Many growth groups can be described by a string, which can also be used to create them. For example, the string 'x^QQ * log(x)^ZZ * QQ^y * y^QQ' represents a growth group with the following properties:

• It is a growth group in the two variables $$x$$ and $$y$$.

• Its elements are of the form

$x^r \cdot \log(x)^s \cdot a^y \cdot y^q$

for $$r\in\QQ$$, $$s\in\ZZ$$, $$a\in\QQ$$ and $$q\in\QQ$$.

• The order is with respect to $$x\to\infty$$ and $$y\to\infty$$ independently of each other.

• To compare such elements, they are split into parts belonging to only one variable. In the example above,

$x^{r_1} \cdot \log(x)^{s_1} \leq x^{r_2} \cdot \log(x)^{s_2}$

if $$(r_1, s_1) \leq (r_2, s_2)$$ lexicographically. This reflects the fact that elements $$x^r$$ are larger than elements $$\log(x)^s$$ as $$x\to\infty$$. The factors belonging to the variable $$y$$ are compared analogously.

The results of these comparisons are then put together using the product order, i.e., $$\leq$$ if each component satisfies $$\leq$$.

Each description string consists of ordered factors—yes, this means * is noncommutative—of strings describing “elementary” growth groups (see the examples below). As stated in the example above, these factors are split by their variable; factors with the same variable are grouped. Reading such factors from left to right determines the order: Comparing elements of two factors (growth groups) $$L$$ and $$R$$, then all elements of $$L$$ are considered to be larger than each element of $$R$$.

## Creating a Growth Group¶

For many purposes the factory GrowthGroup (see GrowthGroupFactory) is the most convenient way to generate a growth group.

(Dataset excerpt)
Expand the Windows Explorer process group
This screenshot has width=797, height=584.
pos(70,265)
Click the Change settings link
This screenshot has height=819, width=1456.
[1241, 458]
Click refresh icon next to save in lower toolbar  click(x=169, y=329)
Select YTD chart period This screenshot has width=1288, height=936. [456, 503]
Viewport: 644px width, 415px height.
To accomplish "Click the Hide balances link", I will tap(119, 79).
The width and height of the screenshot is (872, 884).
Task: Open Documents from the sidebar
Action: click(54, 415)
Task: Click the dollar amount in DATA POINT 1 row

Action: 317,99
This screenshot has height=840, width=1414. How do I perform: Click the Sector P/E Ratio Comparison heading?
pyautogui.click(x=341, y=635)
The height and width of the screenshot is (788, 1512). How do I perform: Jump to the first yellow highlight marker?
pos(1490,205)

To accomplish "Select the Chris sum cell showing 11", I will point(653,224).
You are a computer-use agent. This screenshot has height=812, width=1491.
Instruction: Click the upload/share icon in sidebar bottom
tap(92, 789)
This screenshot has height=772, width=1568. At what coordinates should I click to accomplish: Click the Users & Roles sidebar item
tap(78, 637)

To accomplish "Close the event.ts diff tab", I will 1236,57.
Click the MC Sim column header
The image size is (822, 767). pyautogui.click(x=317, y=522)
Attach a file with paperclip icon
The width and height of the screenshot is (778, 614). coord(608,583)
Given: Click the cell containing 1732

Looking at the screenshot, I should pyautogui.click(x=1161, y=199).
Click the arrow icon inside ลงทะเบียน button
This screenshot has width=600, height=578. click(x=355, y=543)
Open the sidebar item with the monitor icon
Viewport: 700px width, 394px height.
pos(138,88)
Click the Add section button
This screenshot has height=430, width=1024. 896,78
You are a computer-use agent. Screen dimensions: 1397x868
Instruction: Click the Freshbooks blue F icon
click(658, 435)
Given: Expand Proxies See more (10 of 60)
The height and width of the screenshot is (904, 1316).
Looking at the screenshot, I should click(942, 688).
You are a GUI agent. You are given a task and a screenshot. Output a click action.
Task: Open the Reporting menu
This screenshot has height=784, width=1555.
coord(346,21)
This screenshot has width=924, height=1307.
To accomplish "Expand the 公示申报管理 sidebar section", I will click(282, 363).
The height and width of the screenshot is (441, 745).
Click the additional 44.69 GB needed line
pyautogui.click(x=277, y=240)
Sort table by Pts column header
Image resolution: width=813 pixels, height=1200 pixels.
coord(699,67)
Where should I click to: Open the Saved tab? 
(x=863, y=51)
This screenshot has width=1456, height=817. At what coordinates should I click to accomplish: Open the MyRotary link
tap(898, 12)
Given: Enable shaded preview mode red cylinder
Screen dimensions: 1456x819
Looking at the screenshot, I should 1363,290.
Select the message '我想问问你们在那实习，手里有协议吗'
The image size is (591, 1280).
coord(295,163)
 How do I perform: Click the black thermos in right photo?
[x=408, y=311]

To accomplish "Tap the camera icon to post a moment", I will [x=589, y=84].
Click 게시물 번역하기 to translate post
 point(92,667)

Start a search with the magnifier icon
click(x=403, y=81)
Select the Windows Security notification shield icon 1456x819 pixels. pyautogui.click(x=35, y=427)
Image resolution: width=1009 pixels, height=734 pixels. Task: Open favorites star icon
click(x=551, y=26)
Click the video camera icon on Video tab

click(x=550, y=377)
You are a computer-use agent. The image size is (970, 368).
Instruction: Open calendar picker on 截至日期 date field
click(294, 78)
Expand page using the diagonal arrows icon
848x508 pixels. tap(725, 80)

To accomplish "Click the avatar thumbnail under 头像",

**Tasks for this exercise**
a - List every factor in the example description string given in the growth group text.
b - Recast lines of the listing as a Markdown table with the columns Row and Line, and leave out blank lines. Begin at the line that has "The height and width of the screenshot is (441, 745)." and stop after the last line of the listing.

**List of solutions**
a -
- x^QQ
- log(x)^ZZ
- QQ^y
- y^QQ

b -
| Row | Line |
|---|---|
| 1 | The height and width of the screenshot is (441, 745). |
| 2 | Click the additional 44.69 GB needed line |
| 3 | pyautogui.click(x=277, y=240) |
| 4 | Sort table by Pts column header |
| 5 | Image resolution: width=813 pixels, height=1200 pixels. |
| 6 | coord(699,67) |
| 7 | Where should I click to: Open the Saved tab?  |
| 8 | (x=863, y=51) |
| 9 | This screenshot has width=1456, height=817. At what coordinates should I click to accomplish: Open the MyRotary link |
| 10 | tap(898, 12) |
| 11 | Given: Enable shaded preview mode red cylinder |
| 12 | Screen dimensions: 1456x819 |
| 13 | Looking at the screenshot, I should 1363,290. |
| 14 | Select the message '我想问问你们在那实习，手里有协议吗' |
| 15 | The image size is (591, 1280). |
| 16 | coord(295,163) |
| 17 |  How do I perform: Click the black thermos in right photo? |
| 18 | [x=408, y=311] |
| 19 | To accomplish "Tap the camera icon to post a moment", I will [x=589, y=84]. |
| 20 | Click 게시물 번역하기 to translate post |
| 21 |  point(92,667) |
| 22 | Start a search with the magnifier icon |
| 23 | click(x=403, y=81) |
| 24 | Select the Windows Security notification shield icon 1456x819 pixels. pyautogui.click(x=35, y=427) |
| 25 | Image resolution: width=1009 pixels, height=734 pixels. Task: Open favorites star icon |
| 26 | click(x=551, y=26) |
| 27 | Click the video camera icon on Video tab |
| 28 | click(x=550, y=377) |
| 29 | You are a computer-use agent. The image size is (970, 368). |
| 30 | Instruction: Open calendar picker on 截至日期 date field |
| 31 | click(294, 78) |
| 32 | Expand page using the diagonal arrows icon |
| 33 | 848x508 pixels. tap(725, 80) |
| 34 | To accomplish "Click the avatar thumbnail under 头像", |